▶ [Text passage]
┏━━
Retro tax to bad bank to telecom: Political call to bite economic bullet

TNN Bureau. Updated: 9/20/2021 3:17:59 PM Politics

Jammu, September 20: For a government led by Prime Minister Narendra Modi sensitive to charges of corporate favouritism, acquiring substantive shareholding in a private company is a leap of faith. Buried in the fine print of the telecom package was this provision that lets the government do exactly that.

Even in the United States, in the wake of the financial meltdown in 2008, emergency legislation was enacted to undertake a $700-billion Troubled Assets Relief Program or TARP to bail out private banks and institutions. A TARP-like move — as in the telecom relief package — requires more than just conviction in Indian economy, which like politics, is prone to binaries of a different kind: “pro-corporate” and “pro-poor.”

Indeed, most economic decisions taken in the last two months — from a law to bury retrospective taxation to a government guarantee for a bad bank — required a political call to be taken at the level of the Prime Minister. Significantly, almost all these moves were discussed time and again in the past but were jettisoned given the challenges involved and the risks of moral hazard.

Post-pandemic, though, the Prime Minister’s push has been to focus on reviving the economy and expending his political capital to that effect, said an official. “The decisiveness now marks a sharp attitudinal change at the leadership level,” one of the most senior bureaucrats in the government told The Indian Express.

Another source, who advises the government on policy issues, said the objective behind the concerted action over the last two months is to reverse the negative sentiment that has gripped the corporate sector due to the pandemic and the recession last year.
┗━━
▶ [Supplied material]
┏━━
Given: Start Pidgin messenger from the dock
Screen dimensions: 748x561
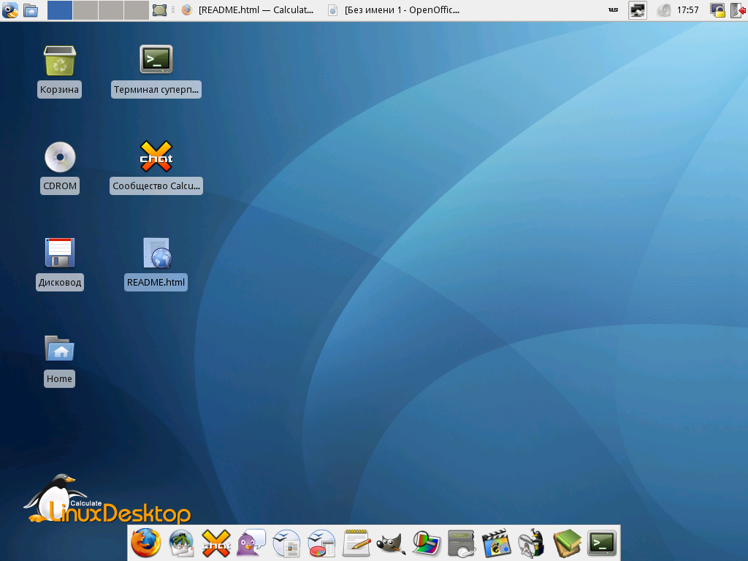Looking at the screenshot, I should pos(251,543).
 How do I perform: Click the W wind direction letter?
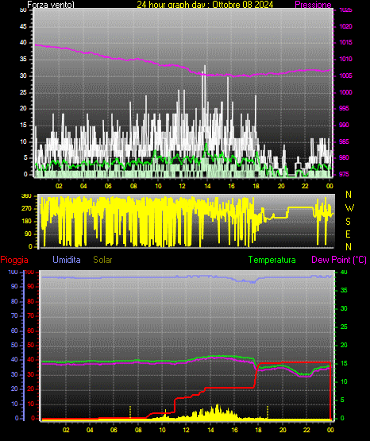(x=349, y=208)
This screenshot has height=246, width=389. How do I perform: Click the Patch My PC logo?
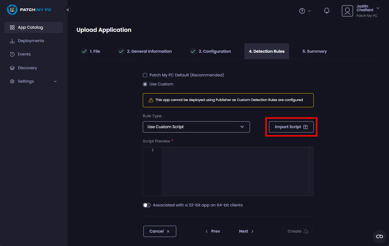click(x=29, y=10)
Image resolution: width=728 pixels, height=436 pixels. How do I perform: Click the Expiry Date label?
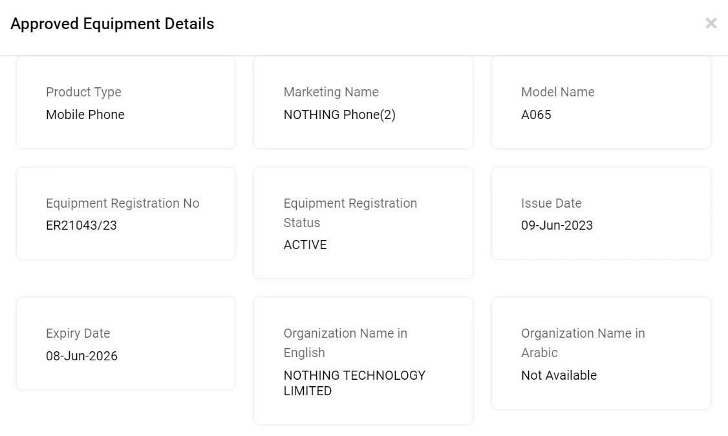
┗━━
▶ [Study questions]
A: Translate this sentence from the economic policy article into Spanish: "Buried in the fine print of the telecom package was this provision that lets the government do exactly that."
B: According to the economic policy article, why were the moves that had been discussed many times in the past dropped back then? Answer in one to three sentences.
C: Go on with the economic policy article from its last sentence.
The items are not needed for what follows.

▶ [Responses to the tasks]
A: Enterrada en la letra pequeña del paquete de telecomunicaciones estaba esta disposición que permite al gobierno hacer exactamente eso.

B: They were dropped because of the challenges involved and the risks of moral hazard.

C:
“India, unlike the US, can’t print currency – it has limited fiscal space. But what it can do, and is doing, is to identify and remove bottlenecks, infuse positive sentiments, and build risk appetite back so that companies start investing, and banks start lending.”

Finance Secretary TV Somanathan mapped this as part of a strategy since late 2020. “There was a broad strategy towards building a stronger Indian economy with an emphasis on core domestic manufacturing — building the capabilities that we don’t have and preserving the capabilities that we have. There is a consistency… It’s a continuum of things that form a cogent strategy,” he said.

Less than three weeks ago, Modi said the economy was recovering faster than the pace at which it contracted during the pandemic. “When big economies were defensive, we were undertaking reforms. When global supply chains were being disrupted, we introduced the PLI scheme taking note of the external environment,” he said during the bhoomi pujan of Sardardham Phase II in Gujarat.

But the “attitudinal change” which the government official spoke about is more perceptible in recent months than during the pandemic period until the end of the brutal second wave which peaked in April-May this year.

As late as January 2021, following intense protests by farmers in Punjab and Haryana, and slogans like ‘hum do, hamare do’ gaining some traction, the government put on hold the farm laws for 18 months, effectively putting them in deep freeze. It was very similar to the dumping of the land acquisition law in February 2015 spooked by the suit boot ki sarkaar jibe.

It is in this backdrop that the telecom package gains significance. An official, who did not wish to be named, said that the interest dues of Vodafone India Ltd will enable the government to pick up a substantial 30 per cent stake in the third largest private telecom company.

While protecting its dues and the consumers from the adverse impact of a duopoly, the government may also end up making significant capital gains.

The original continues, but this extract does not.